Starboard nose and intake. Points to note – three internal mirrors on the pilots canopy frame while the `Bear’ (slang name for the WSO) has two internal and one external mirror on his canopy. The start of the non-slip walkway can be seen on top of the starboard air intake and the `last 4’ of the serial number displayed vertically on the nose U/C door. The scissors link on the nose U/C is offset about 30˚ to port and some of the 52 emitter and receiver aerials of the AN/APR-47 ‘radar and missile detection and launch homing system’ can be seen on the nose U/C door and on the chin gondola. The AN/APR-47 is located in the nose and occupies space available once the Midas-4 cannon had been removed. The small air intake is now used to provide cooling air to all that electronic wizardry. The small red U-shaped cover plate protects a pair of aerials on the chin gondola.
Showing port side of the nose and intake. Points to note – prominent canopy latches and probably more of the rear cockpit instrumentation than they wanted photographed.
Showing starboard side and wing. Points to note – canopy mirrors, a fine selection of spine aerials, the fuselage non-slip walkway and one of the upper wing flaps (or lift devices) slightly open [not sure about this Neil, ask a Phantom Phreak]. The slatted leading edge on the outer wing and what looks like a starboard nav light at the rear of the wing tip, also a bit more of the rear seat instruments!
Another modelling reference shot of oily bits possibly some paint touch up around the fin leading edge pitot tube and anti-collision lamp. Note the RBF flag on the hook.

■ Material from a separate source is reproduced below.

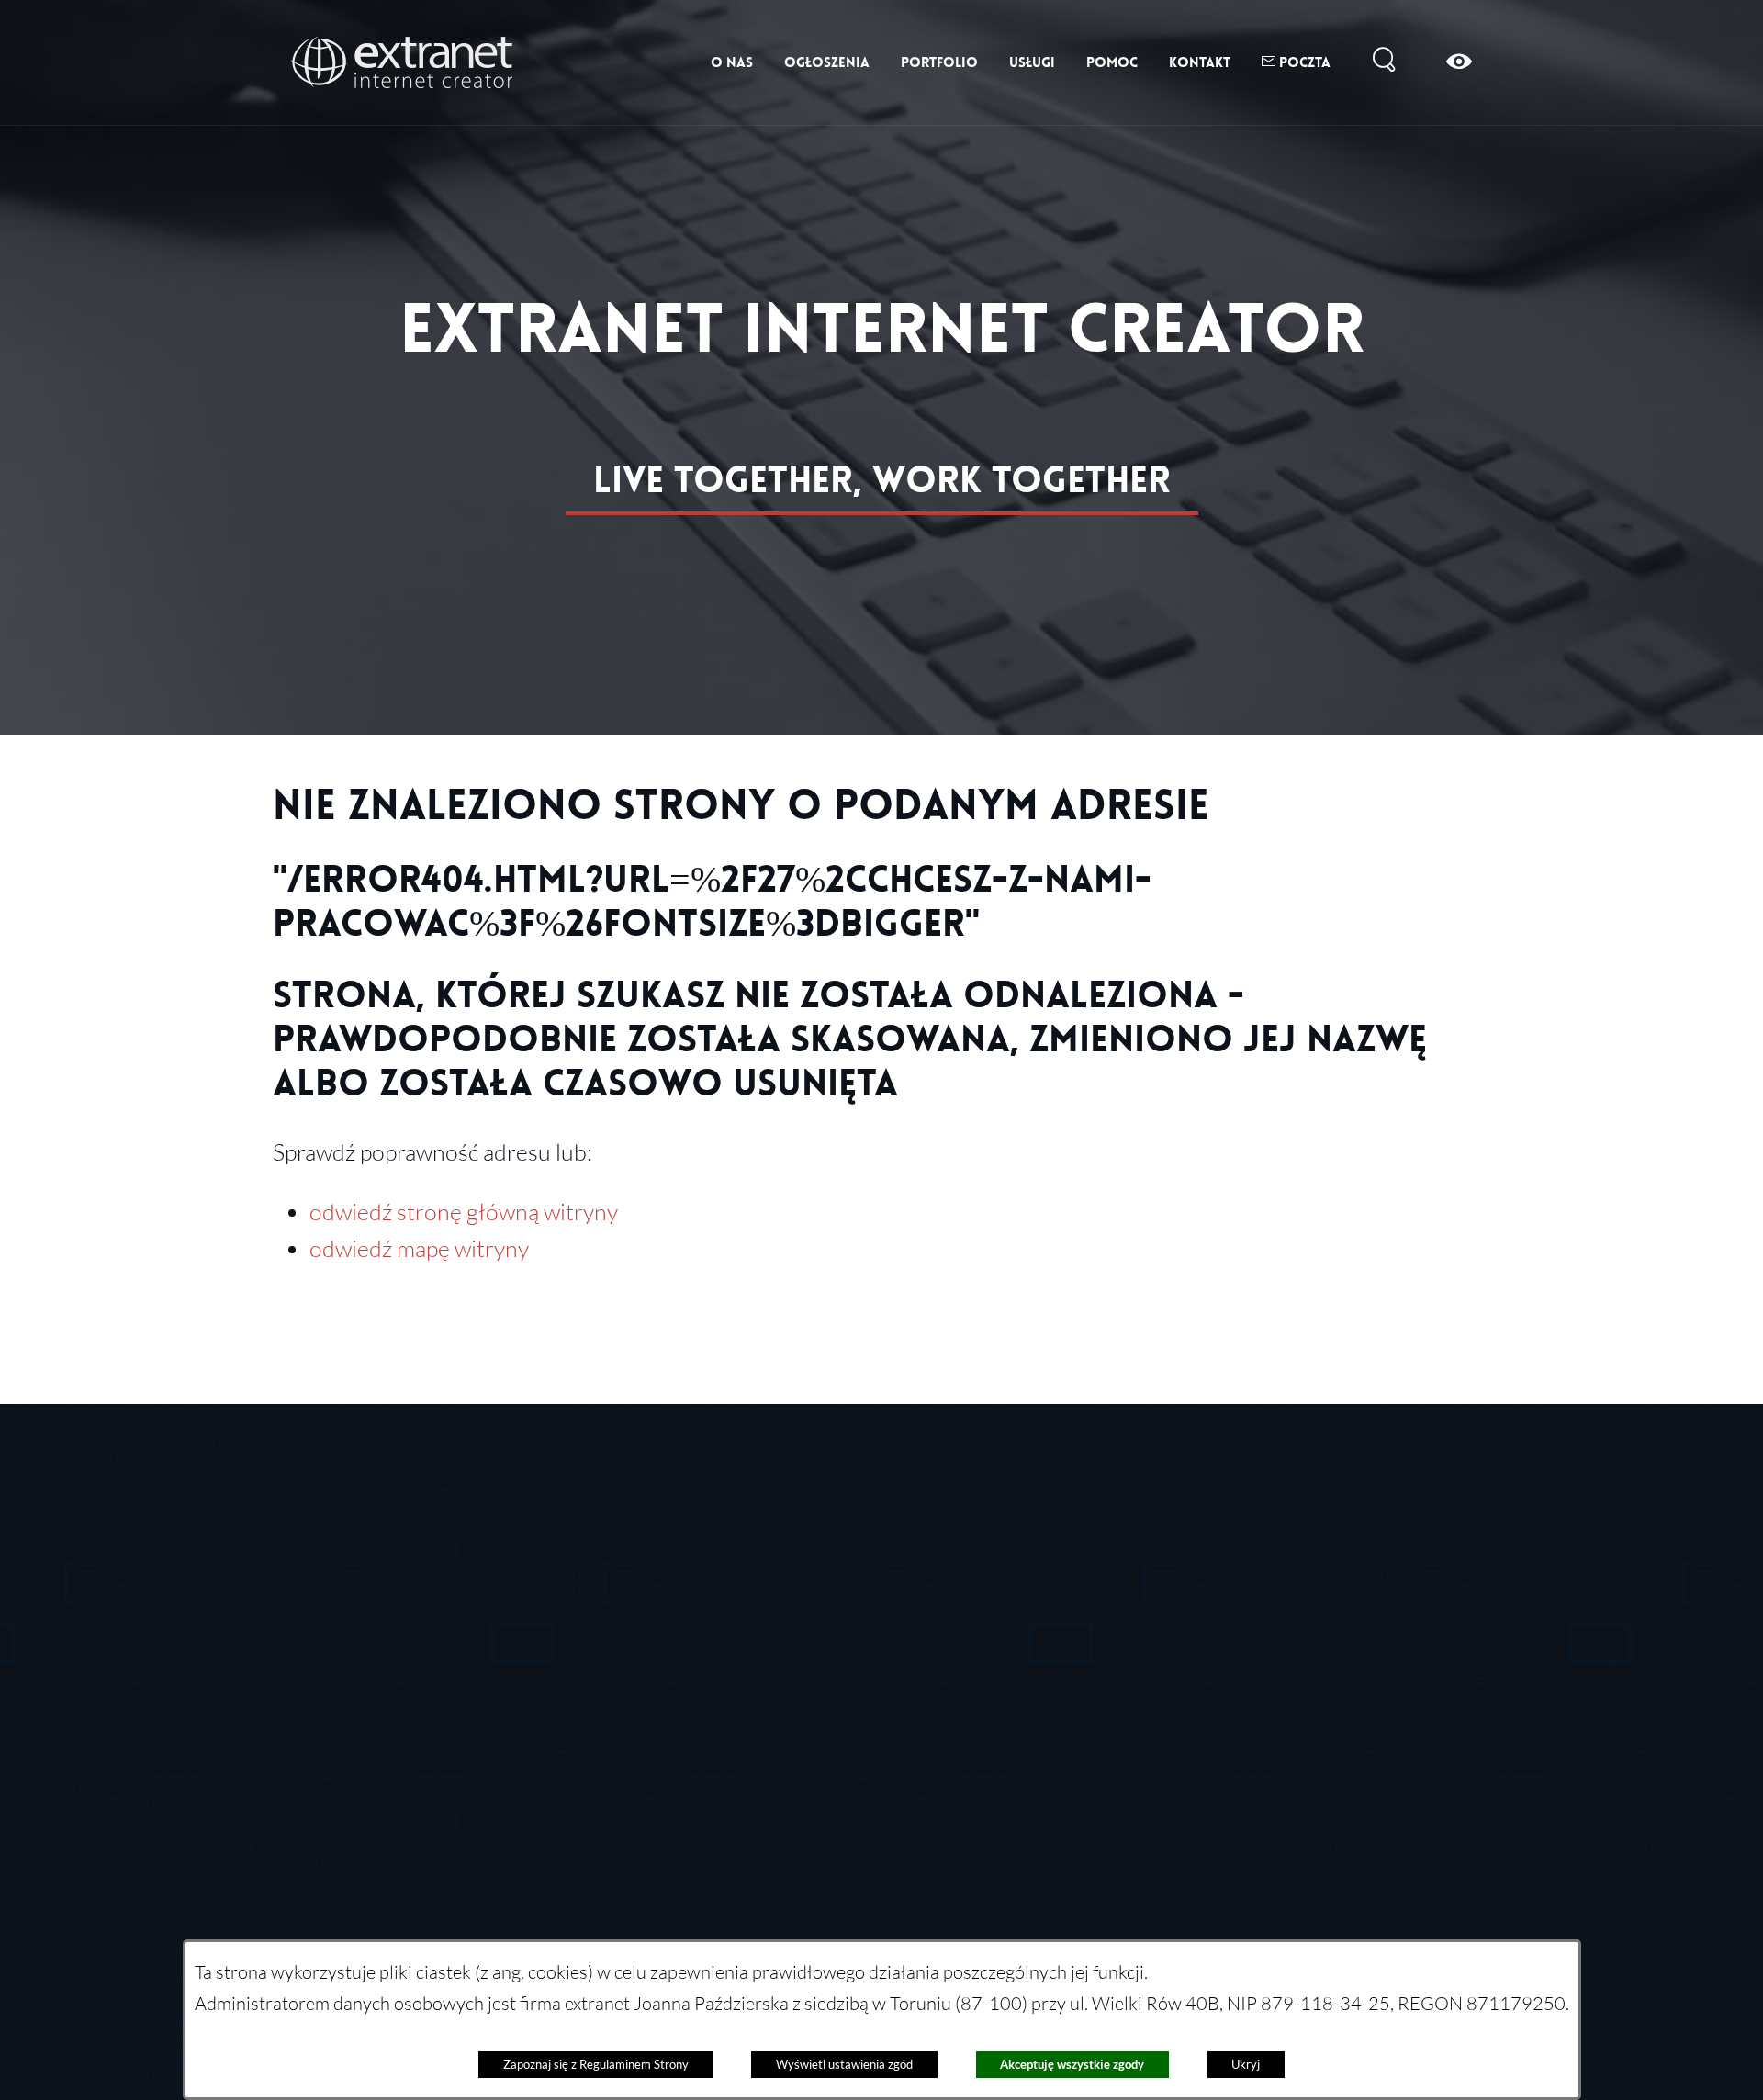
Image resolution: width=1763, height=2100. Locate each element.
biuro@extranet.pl (400, 1632)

Another reference shot showing nose leg RBF flag, protective `noddy caps’ on the HARM missiles and the mounting points for the AN/ALQ 131 pod in the port forward Sparrow bay. There is a different pattern to the nose gondola dark grey painting compared to A/C No 0298 which came further forward.
Another reference shot – shows the small split intake at the forward end of the fin and the 6 aerials on the spine. Looks as though some paint touch up is required just below the `slime light’ on the intake side and a better view of the `shore’ or adaptor that mates the HARM missile to the inner pylon.
All these aircraft were painted in the Hill Grey II scheme, which is popularly known as Egypt I, using FS 36118 dark grey and FS 36270 grey in what is effectively a symmetrical mirror upper to lower surface scheme.